[Pointing records for text and on-screen items]
•••
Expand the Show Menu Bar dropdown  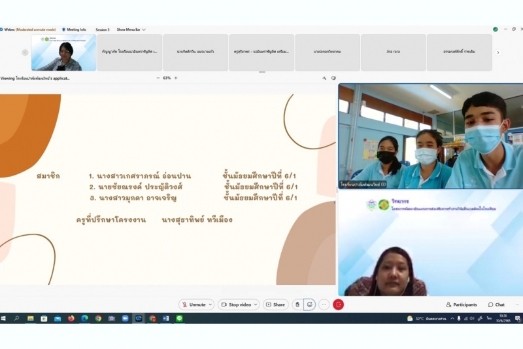(131, 29)
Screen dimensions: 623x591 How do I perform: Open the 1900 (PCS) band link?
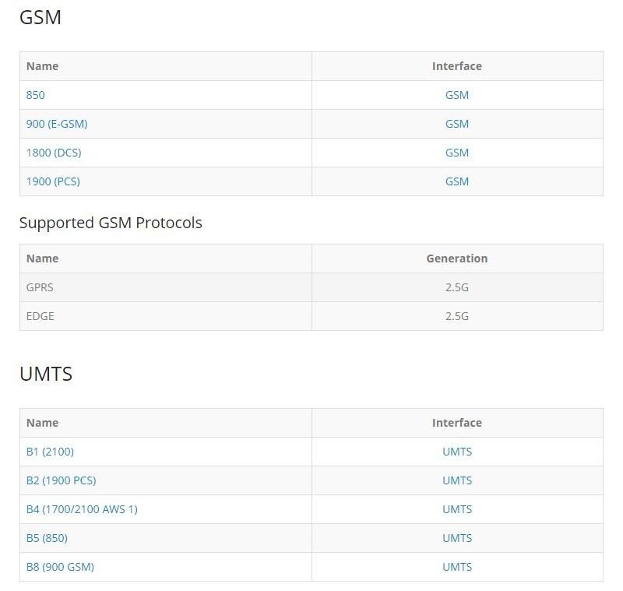tap(53, 181)
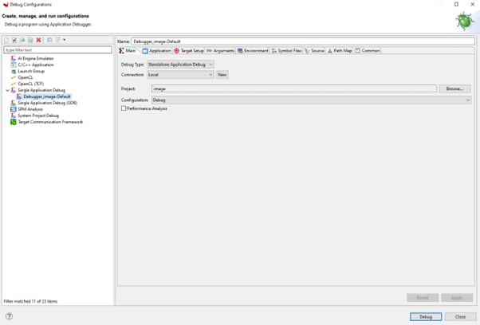Click the type filter text field
This screenshot has height=325, width=480.
(x=57, y=49)
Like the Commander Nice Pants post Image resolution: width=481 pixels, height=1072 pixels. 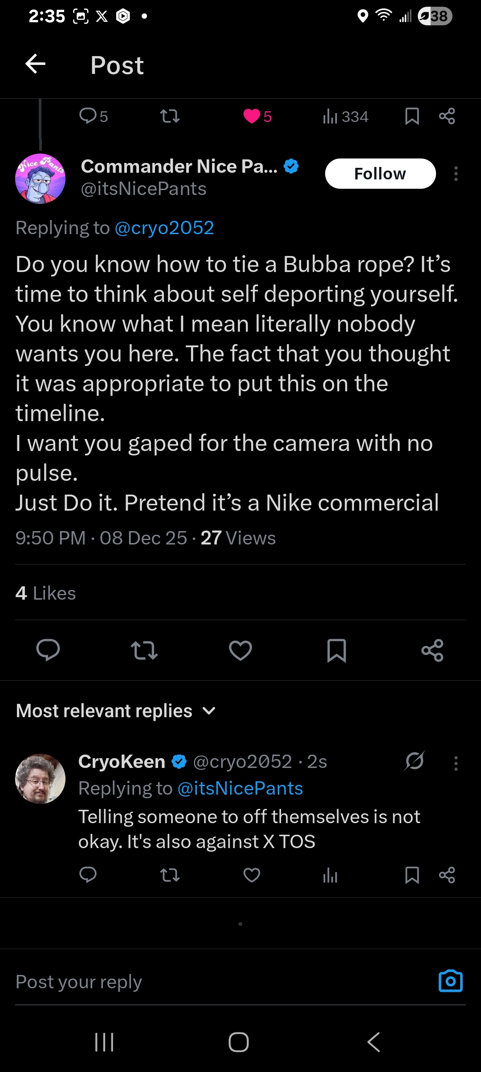(x=241, y=650)
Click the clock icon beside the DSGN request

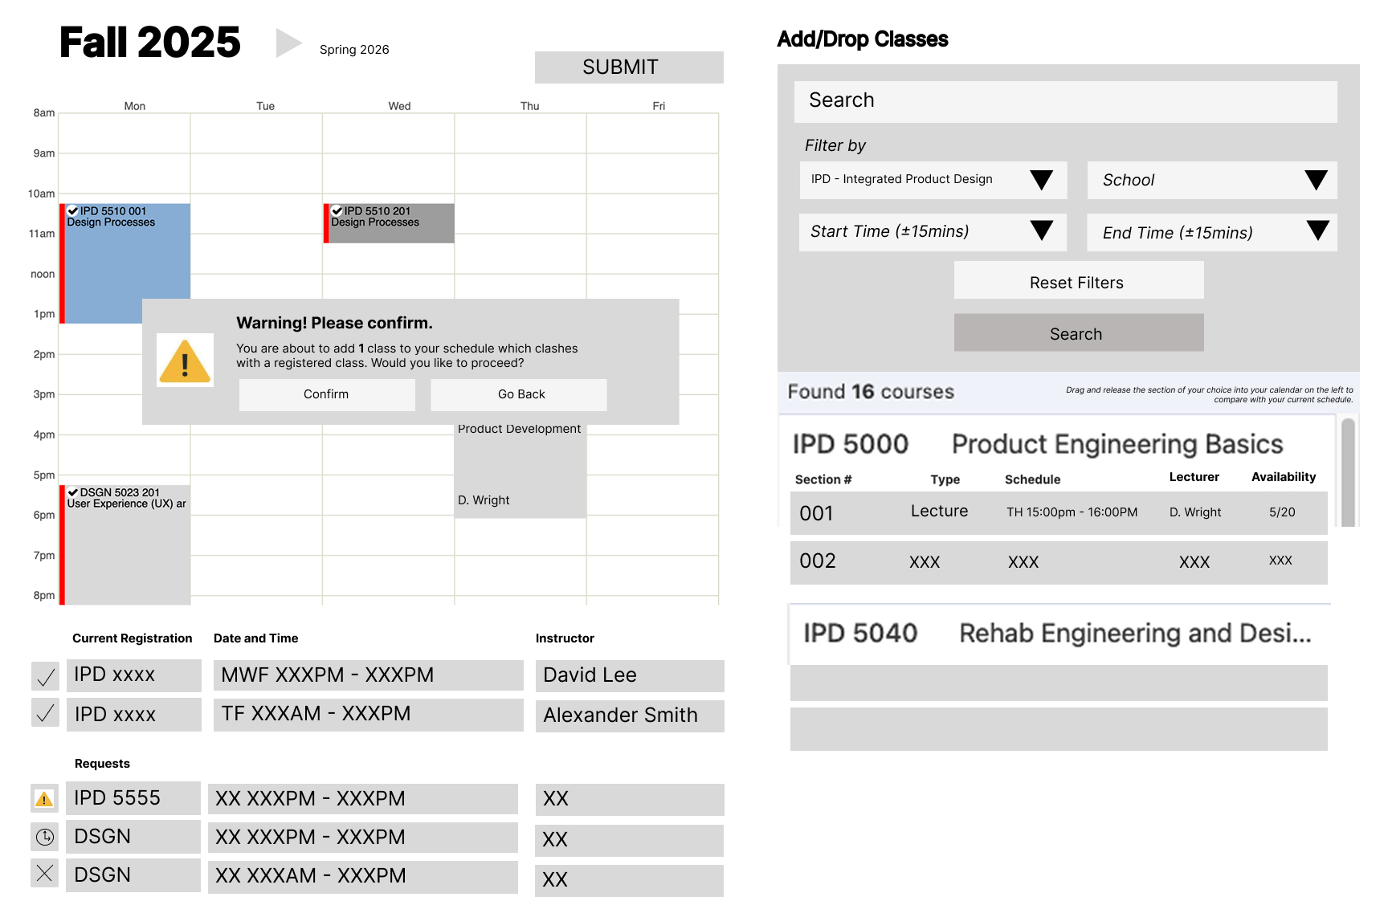[x=45, y=837]
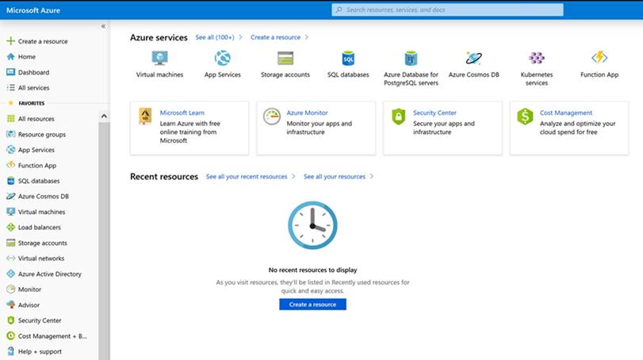The image size is (643, 360).
Task: Click the Security Center shield tile icon
Action: 398,117
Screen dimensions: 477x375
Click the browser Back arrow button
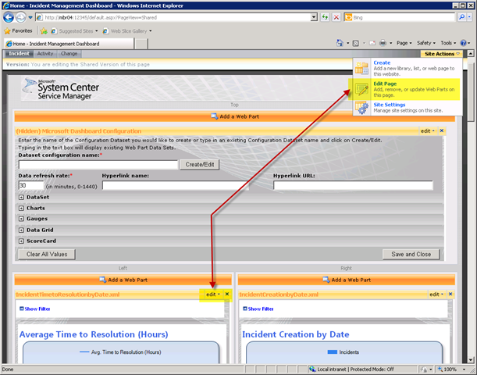[9, 17]
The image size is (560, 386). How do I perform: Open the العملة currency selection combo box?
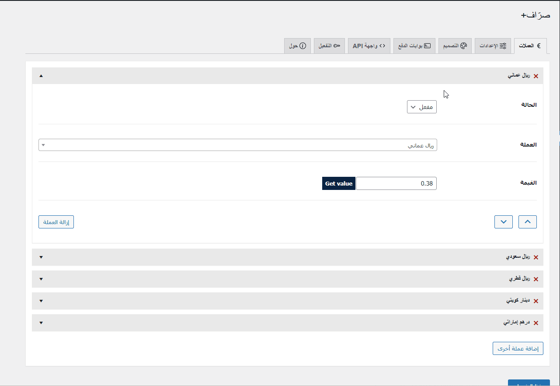238,145
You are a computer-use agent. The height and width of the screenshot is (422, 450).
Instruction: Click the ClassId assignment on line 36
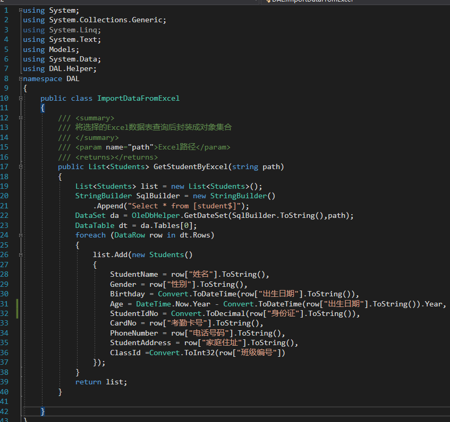click(125, 353)
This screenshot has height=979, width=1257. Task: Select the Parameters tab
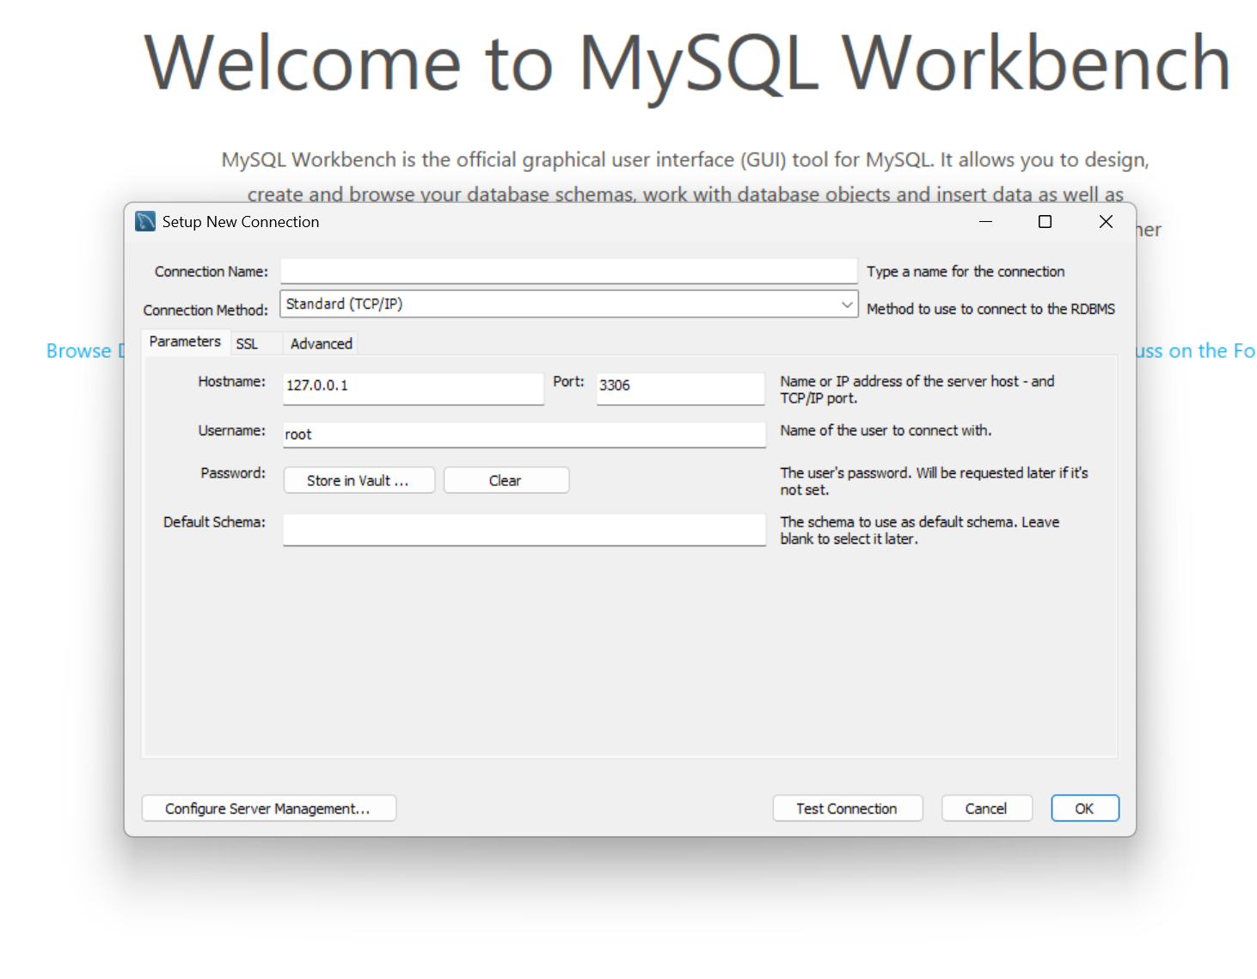point(184,342)
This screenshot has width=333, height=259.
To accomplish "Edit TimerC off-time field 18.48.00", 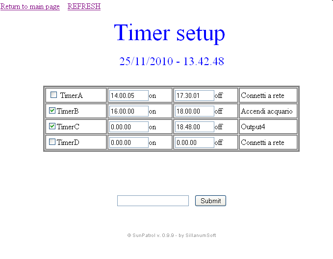I will [194, 127].
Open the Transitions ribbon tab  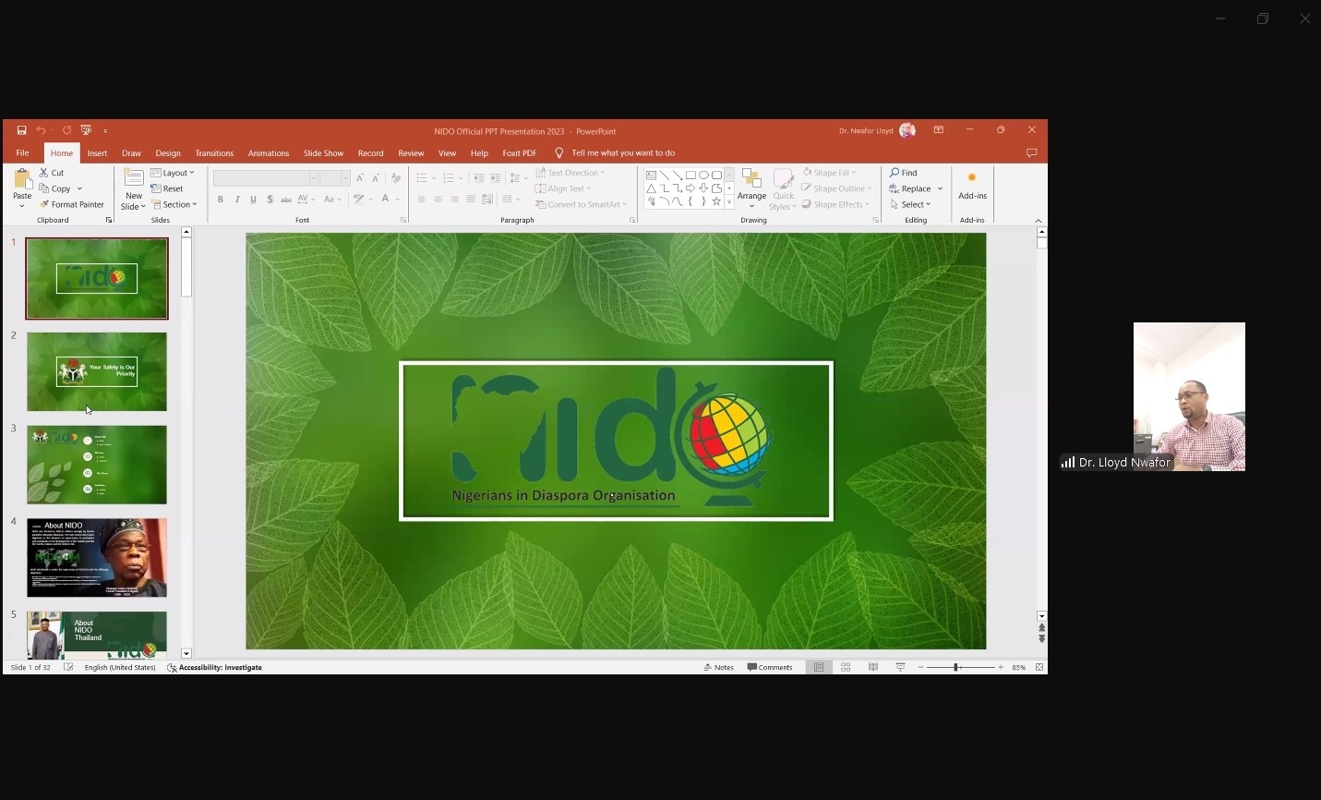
•••
## What the task requires
Please rescale the material from the line with "The image size is (560, 386)." up to and including the line with "point(184,342)": rewrite only those lines in full, multiplying every answer coordinate by 2.45 and rounding it to the nearest whole number (halves round up), with all other wording left unchanged. Leave the pictures out.

## Exercise output
The image size is (560, 386). How do I perform: Open the العملة currency selection combo box?
583,355
You are a computer-use agent. The height and width of the screenshot is (422, 450).
Instruction: Click the ClassId assignment on line 36
click(306, 865)
This screenshot has height=979, width=1257. Task: Select the Parameters tab
point(451,838)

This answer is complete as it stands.